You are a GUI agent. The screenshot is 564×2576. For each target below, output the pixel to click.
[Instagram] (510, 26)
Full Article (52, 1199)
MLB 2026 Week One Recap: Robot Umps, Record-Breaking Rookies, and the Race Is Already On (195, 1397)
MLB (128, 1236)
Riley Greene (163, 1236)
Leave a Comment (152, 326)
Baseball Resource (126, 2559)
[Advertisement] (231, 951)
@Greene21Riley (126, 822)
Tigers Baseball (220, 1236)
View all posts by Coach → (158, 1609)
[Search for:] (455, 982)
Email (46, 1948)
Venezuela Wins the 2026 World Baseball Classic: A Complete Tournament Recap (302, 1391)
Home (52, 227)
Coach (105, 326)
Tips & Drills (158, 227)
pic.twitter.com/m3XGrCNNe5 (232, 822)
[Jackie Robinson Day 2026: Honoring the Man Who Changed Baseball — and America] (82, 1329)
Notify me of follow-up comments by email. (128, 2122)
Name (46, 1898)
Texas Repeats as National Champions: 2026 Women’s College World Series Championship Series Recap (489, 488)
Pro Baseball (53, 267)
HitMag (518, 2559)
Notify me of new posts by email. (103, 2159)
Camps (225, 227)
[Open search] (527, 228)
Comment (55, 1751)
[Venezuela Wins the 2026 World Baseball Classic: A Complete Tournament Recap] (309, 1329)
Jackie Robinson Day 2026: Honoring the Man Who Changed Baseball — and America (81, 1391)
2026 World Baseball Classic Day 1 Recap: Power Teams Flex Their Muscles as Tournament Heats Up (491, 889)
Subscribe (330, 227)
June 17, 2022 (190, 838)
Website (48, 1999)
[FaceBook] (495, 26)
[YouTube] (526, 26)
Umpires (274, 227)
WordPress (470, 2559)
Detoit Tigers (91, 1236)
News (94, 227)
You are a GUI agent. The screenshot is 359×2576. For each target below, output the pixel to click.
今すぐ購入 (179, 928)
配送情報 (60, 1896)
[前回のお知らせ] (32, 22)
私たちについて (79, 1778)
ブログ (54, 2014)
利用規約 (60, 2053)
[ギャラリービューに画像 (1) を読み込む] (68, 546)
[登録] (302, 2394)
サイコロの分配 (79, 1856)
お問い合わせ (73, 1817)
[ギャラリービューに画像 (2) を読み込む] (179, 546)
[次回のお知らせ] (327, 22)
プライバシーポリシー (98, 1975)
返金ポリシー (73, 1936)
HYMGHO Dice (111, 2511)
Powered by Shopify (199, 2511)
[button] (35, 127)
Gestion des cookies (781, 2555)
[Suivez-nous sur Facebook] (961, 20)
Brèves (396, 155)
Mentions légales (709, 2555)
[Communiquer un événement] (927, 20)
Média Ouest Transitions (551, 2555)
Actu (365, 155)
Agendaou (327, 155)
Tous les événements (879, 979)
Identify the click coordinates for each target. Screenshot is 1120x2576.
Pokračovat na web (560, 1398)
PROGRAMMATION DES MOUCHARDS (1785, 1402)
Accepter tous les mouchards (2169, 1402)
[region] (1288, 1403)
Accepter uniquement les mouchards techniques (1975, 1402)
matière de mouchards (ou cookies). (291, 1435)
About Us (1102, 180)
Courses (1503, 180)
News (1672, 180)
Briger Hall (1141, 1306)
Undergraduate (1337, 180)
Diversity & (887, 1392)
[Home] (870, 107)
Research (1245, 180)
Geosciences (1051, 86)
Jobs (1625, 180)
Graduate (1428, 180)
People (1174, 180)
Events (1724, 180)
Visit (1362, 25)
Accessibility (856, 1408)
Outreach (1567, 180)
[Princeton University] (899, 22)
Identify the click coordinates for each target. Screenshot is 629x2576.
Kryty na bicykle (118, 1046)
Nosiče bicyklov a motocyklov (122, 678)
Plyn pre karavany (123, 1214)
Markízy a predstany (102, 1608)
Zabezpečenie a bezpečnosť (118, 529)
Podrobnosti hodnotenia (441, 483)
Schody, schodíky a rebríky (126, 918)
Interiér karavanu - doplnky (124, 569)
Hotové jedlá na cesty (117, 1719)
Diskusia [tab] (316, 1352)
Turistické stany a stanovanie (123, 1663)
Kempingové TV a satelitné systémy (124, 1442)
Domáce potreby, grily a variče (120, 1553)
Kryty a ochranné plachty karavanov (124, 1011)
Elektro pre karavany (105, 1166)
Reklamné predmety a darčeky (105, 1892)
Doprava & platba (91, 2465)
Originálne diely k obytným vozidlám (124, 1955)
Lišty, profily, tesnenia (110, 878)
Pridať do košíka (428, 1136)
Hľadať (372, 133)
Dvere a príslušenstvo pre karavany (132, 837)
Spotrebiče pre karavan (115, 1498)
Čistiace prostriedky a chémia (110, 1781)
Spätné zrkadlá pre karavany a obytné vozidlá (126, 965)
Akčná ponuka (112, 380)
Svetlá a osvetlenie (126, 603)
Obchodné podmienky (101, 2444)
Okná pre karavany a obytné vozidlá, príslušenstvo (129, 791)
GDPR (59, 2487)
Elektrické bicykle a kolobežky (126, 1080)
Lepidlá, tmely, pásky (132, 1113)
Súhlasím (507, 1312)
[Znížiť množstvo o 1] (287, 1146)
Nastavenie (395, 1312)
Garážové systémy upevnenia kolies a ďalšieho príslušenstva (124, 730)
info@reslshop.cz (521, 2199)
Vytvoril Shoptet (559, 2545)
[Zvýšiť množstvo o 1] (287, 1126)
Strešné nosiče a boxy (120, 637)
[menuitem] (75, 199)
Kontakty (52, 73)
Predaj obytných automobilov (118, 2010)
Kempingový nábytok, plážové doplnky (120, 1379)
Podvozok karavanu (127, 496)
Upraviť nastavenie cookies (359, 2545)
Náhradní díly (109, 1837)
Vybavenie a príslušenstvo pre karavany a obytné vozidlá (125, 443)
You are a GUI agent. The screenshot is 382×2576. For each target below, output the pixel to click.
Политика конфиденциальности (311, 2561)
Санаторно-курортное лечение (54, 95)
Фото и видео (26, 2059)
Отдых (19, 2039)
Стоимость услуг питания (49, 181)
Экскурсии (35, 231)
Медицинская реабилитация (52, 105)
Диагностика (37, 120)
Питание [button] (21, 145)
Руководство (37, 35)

☆ ☆ ☆ ☆ ☆

## [TASK BRIEF]
The response has to contain every record shown above, unaltered and complete.

## [YOUR RESPONSE]
You are a GUI agent. The screenshot is 564×2576. For each target below, output the pixel to click.
[Instagram] (510, 26)
Full Article (52, 1199)
MLB 2026 Week One Recap: Robot Umps, Record-Breaking Rookies, and the Race Is Already On (195, 1397)
MLB (128, 1236)
Riley Greene (163, 1236)
Leave a Comment (152, 326)
Baseball Resource (126, 2559)
[Advertisement] (231, 951)
@Greene21Riley (126, 822)
Tigers Baseball (220, 1236)
View all posts by Coach → (158, 1609)
[Search for:] (455, 982)
Email (46, 1948)
Venezuela Wins the 2026 World Baseball Classic: A Complete Tournament Recap (302, 1391)
Home (52, 227)
Coach (105, 326)
Tips & Drills (158, 227)
pic.twitter.com/m3XGrCNNe5 (232, 822)
[Jackie Robinson Day 2026: Honoring the Man Who Changed Baseball — and America] (82, 1329)
Notify me of follow-up comments by email. (128, 2122)
Name (46, 1898)
Texas Repeats as National Champions: 2026 Women’s College World Series Championship Series Recap (489, 488)
Pro Baseball (53, 267)
HitMag (518, 2559)
Notify me of new posts by email. (103, 2159)
Camps (225, 227)
[Open search] (527, 228)
Comment (55, 1751)
[Venezuela Wins the 2026 World Baseball Classic: A Complete Tournament Recap] (309, 1329)
Jackie Robinson Day 2026: Honoring the Man Who Changed Baseball — and America (81, 1391)
2026 World Baseball Classic Day 1 Recap: Power Teams Flex Their Muscles as Tournament Heats Up (491, 889)
Subscribe (330, 227)
June 17, 2022 (190, 838)
Website (48, 1999)
[FaceBook] (495, 26)
[YouTube] (526, 26)
Umpires (274, 227)
WordPress (470, 2559)
Detoit Tigers (91, 1236)
News (94, 227)
You are a GUI agent. The screenshot is 359×2576. For each target below, output the pixel to click.
今すぐ購入 (179, 928)
配送情報 (60, 1896)
[前回のお知らせ] (32, 22)
私たちについて (79, 1778)
ブログ (54, 2014)
利用規約 (60, 2053)
[ギャラリービューに画像 (1) を読み込む] (68, 546)
[登録] (302, 2394)
サイコロの分配 (79, 1856)
お問い合わせ (73, 1817)
[ギャラリービューに画像 (2) を読み込む] (179, 546)
[次回のお知らせ] (327, 22)
プライバシーポリシー (98, 1975)
返金ポリシー (73, 1936)
HYMGHO Dice (111, 2511)
Powered by Shopify (199, 2511)
[button] (35, 127)
Gestion des cookies (781, 2555)
[Suivez-nous sur Facebook] (961, 20)
Brèves (396, 155)
Mentions légales (709, 2555)
[Communiquer un événement] (927, 20)
Média Ouest Transitions (551, 2555)
Actu (365, 155)
Agendaou (327, 155)
Tous les événements (879, 979)
Identify the click coordinates for each target. Screenshot is 1120x2576.
Pokračovat na web (560, 1398)
PROGRAMMATION DES MOUCHARDS (1785, 1402)
Accepter tous les mouchards (2169, 1402)
[region] (1288, 1403)
Accepter uniquement les mouchards techniques (1975, 1402)
matière de mouchards (ou cookies). (291, 1435)
About Us (1102, 180)
Courses (1503, 180)
News (1672, 180)
Briger Hall (1141, 1306)
Undergraduate (1337, 180)
Diversity & (887, 1392)
[Home] (870, 107)
Research (1245, 180)
Geosciences (1051, 86)
Jobs (1625, 180)
Graduate (1428, 180)
People (1174, 180)
Events (1724, 180)
Visit (1362, 25)
Accessibility (856, 1408)
Outreach (1567, 180)
[Princeton University] (899, 22)
Identify the click coordinates for each target. Screenshot is 629x2576.
Kryty na bicykle (118, 1046)
Nosiče bicyklov a motocyklov (122, 678)
Plyn pre karavany (123, 1214)
Markízy a predstany (102, 1608)
Zabezpečenie a bezpečnosť (118, 529)
Podrobnosti hodnotenia (441, 483)
Schody, schodíky a rebríky (126, 918)
Interiér karavanu - doplnky (124, 569)
Hotové jedlá na cesty (117, 1719)
Diskusia [tab] (316, 1352)
Turistické stany a stanovanie (123, 1663)
Kempingové TV a satelitné systémy (124, 1442)
Domáce potreby, grily a variče (120, 1553)
Kryty a ochranné plachty karavanov (124, 1011)
Elektro pre karavany (105, 1166)
Reklamné predmety a darčeky (105, 1892)
Doprava & platba (91, 2465)
Originálne diely k obytným vozidlám (124, 1955)
Lišty, profily, tesnenia (110, 878)
Pridať do košíka (428, 1136)
Hľadať (372, 133)
Dvere a príslušenstvo pre karavany (132, 837)
Spotrebiče pre karavan (115, 1498)
Čistiace prostriedky a chémia (110, 1781)
Spätné zrkadlá pre karavany a obytné vozidlá (126, 965)
Akčná ponuka (112, 380)
Svetlá a osvetlenie (126, 603)
Obchodné podmienky (101, 2444)
Okná pre karavany a obytné vozidlá, príslušenstvo (129, 791)
GDPR (59, 2487)
Elektrické bicykle a kolobežky (126, 1080)
Lepidlá, tmely, pásky (132, 1113)
Súhlasím (507, 1312)
[Znížiť množstvo o 1] (287, 1146)
Nastavenie (395, 1312)
Garážové systémy upevnenia kolies a ďalšieho príslušenstva (124, 730)
info@reslshop.cz (521, 2199)
Vytvoril Shoptet (559, 2545)
[Zvýšiť množstvo o 1] (287, 1126)
Strešné nosiče a boxy (120, 637)
[menuitem] (75, 199)
Kontakty (52, 73)
Predaj obytných automobilov (118, 2010)
Kempingový nábytok, plážové doplnky (120, 1379)
Podvozok karavanu (127, 496)
Upraviť nastavenie cookies (359, 2545)
Náhradní díly (109, 1837)
Vybavenie a príslušenstvo pre karavany a obytné vozidlá (125, 443)
You are a GUI agent. The screenshot is 382×2576. For each target below, output the pixel to click.
Политика конфиденциальности (311, 2561)
Санаторно-курортное лечение (54, 95)
Фото и видео (26, 2059)
Отдых (19, 2039)
Стоимость услуг питания (49, 181)
Экскурсии (35, 231)
Медицинская реабилитация (52, 105)
Диагностика (37, 120)
Питание [button] (21, 145)
Руководство (37, 35)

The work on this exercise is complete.